» SOURCE RECORDS:
####

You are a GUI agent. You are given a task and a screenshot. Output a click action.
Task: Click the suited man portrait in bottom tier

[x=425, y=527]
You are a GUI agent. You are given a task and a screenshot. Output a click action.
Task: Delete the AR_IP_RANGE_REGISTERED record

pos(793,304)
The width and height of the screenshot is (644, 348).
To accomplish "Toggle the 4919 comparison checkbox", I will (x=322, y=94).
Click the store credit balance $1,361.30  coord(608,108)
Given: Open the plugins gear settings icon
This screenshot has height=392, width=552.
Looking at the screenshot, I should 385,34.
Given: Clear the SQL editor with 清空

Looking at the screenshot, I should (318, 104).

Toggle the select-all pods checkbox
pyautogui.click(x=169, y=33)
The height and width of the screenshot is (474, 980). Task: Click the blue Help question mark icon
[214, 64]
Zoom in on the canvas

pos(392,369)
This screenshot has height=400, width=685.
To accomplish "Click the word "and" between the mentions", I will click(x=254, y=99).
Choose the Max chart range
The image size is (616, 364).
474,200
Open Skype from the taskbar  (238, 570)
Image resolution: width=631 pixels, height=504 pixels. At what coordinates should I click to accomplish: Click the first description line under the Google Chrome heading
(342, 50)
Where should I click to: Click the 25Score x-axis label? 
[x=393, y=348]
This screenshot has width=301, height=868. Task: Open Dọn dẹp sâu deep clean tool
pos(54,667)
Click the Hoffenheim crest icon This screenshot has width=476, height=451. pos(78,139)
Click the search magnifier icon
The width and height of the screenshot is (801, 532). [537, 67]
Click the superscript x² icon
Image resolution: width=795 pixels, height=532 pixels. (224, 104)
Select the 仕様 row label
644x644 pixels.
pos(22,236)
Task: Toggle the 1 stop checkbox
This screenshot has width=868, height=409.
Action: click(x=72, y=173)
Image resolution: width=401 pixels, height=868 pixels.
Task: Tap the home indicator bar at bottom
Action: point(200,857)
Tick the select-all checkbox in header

####

» TASK REQUIREMENTS:
Transcribe the listing above line for line, from the first line to the line containing "This screenshot has height=400, width=685.", inclusive, with no other lines.

» ANSWER SECTION:
You are a GUI agent. You are given a task and a screenshot. Output a click action.
Task: Click the suited man portrait in bottom tier

[x=425, y=527]
You are a GUI agent. You are given a task and a screenshot. Output a click action.
Task: Delete the AR_IP_RANGE_REGISTERED record

pos(793,304)
The width and height of the screenshot is (644, 348).
To accomplish "Toggle the 4919 comparison checkbox", I will (x=322, y=94).
Click the store credit balance $1,361.30  coord(608,108)
Given: Open the plugins gear settings icon
This screenshot has height=392, width=552.
Looking at the screenshot, I should 385,34.
Given: Clear the SQL editor with 清空

Looking at the screenshot, I should (318, 104).

Toggle the select-all pods checkbox
pyautogui.click(x=169, y=33)
The height and width of the screenshot is (474, 980). Task: Click the blue Help question mark icon
[214, 64]
Zoom in on the canvas

pos(392,369)
This screenshot has height=400, width=685.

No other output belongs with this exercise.